School routes are urban spaces used by children and adolescents every day. They are spaces for experience and discovery, play and meeting friends – spaces in which children and adolescents learn to move independently and gain self-confidence. In consequence, these spaces are subject to complex requirements, particularly with regard to safety, but also with regard to issues of perception and experience, orientation, navigation, and mobility. At the same time, children and adolescents are a user group that is rarely involved in the design and formal planning processes concerning these urban spaces.
The aim of the inter- and transdisciplinary project NiceWay is therefore to jointly investigate, plan and redesign concrete urban and mobility spaces on their way to school with children and adolescents as well as other relevant experts and stakeholder groups.

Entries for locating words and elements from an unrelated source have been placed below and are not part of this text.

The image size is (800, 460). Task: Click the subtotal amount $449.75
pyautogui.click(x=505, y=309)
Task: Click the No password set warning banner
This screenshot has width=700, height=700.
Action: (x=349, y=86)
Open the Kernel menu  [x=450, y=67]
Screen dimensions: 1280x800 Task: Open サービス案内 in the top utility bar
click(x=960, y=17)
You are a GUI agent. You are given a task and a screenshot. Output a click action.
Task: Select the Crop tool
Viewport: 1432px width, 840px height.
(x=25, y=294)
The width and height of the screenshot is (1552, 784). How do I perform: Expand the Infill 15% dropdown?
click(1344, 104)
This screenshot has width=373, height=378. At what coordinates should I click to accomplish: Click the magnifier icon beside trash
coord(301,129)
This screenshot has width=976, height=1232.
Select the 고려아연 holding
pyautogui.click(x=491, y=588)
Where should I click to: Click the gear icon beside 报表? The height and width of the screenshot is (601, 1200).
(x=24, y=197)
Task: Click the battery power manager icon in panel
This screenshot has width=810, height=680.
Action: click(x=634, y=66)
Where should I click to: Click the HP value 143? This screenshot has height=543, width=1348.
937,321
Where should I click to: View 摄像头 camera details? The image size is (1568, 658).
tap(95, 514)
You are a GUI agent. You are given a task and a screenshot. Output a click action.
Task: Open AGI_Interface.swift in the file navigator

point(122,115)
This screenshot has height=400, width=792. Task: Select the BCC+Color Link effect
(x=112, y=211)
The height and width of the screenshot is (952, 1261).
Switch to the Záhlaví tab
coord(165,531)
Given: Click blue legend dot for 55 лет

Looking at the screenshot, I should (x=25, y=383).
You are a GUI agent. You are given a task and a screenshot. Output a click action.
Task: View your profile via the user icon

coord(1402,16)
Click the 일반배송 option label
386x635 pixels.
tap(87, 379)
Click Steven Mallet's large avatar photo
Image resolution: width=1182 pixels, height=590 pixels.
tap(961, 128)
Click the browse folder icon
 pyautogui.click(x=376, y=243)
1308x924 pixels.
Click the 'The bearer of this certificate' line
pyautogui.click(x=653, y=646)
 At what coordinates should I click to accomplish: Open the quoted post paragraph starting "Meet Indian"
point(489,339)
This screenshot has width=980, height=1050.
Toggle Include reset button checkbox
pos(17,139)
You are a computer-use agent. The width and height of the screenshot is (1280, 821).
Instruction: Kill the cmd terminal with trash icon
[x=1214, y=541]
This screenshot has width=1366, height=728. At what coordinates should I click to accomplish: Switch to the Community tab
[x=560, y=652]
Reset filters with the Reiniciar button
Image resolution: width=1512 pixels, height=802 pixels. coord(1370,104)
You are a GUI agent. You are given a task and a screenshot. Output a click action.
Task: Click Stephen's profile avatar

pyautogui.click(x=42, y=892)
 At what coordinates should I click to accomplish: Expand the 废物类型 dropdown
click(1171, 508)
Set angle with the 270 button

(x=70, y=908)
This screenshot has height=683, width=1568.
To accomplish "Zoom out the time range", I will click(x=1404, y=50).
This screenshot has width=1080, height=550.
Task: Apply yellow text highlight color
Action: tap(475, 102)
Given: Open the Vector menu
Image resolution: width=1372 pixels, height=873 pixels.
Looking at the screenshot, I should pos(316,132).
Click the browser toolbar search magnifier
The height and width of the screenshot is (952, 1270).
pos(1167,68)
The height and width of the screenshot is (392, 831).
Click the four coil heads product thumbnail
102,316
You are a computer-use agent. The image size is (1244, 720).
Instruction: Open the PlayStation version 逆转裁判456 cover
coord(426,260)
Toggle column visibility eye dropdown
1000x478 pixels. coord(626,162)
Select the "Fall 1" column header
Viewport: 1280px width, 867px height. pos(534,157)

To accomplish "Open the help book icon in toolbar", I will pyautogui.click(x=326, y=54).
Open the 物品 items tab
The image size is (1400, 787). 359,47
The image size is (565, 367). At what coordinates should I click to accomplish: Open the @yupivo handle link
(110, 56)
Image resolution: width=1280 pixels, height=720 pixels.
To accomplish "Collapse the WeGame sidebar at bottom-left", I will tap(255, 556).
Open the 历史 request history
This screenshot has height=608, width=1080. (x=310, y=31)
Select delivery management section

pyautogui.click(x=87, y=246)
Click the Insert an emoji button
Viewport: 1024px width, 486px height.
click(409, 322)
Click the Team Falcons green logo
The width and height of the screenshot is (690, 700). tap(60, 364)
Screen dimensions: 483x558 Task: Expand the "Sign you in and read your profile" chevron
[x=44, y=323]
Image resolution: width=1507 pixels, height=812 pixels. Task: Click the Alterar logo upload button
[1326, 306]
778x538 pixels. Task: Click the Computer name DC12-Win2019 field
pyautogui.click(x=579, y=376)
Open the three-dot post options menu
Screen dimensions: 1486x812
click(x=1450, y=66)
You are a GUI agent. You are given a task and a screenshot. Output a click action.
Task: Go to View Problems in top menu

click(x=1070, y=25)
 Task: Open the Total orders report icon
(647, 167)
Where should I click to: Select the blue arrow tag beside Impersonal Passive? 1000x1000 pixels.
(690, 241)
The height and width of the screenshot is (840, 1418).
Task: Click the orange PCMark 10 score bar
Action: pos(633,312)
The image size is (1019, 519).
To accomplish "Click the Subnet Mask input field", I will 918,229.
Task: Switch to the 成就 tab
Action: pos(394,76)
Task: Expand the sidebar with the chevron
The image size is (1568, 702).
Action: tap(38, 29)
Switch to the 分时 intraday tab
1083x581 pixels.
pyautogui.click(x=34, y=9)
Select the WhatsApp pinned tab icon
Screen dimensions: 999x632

Together with pupils, we first record the daily routes to school and identify relevant parameters and spatial attributes that contribute to positive or negative experiences and perceptions in the urban space as well as impact their decisions on preferred and non-preferred paths and routes. In a joint working phase, potential concepts for more beautiful and safer routes to school are then developed. The developed variants are further detailed, implemented, and visualized by the research team and finally tested, discussed and further developed with the user group in experimental set-ups using diverse methods and technical aids such as immersive technologies.
In addition to the development of participation formats tailored to the target group, another objective of the project is to gain scientific knowledge on how to successfully integrate and represent spatial and urban planning aspects for and with children and adolescents in processes of formal urban planning processes.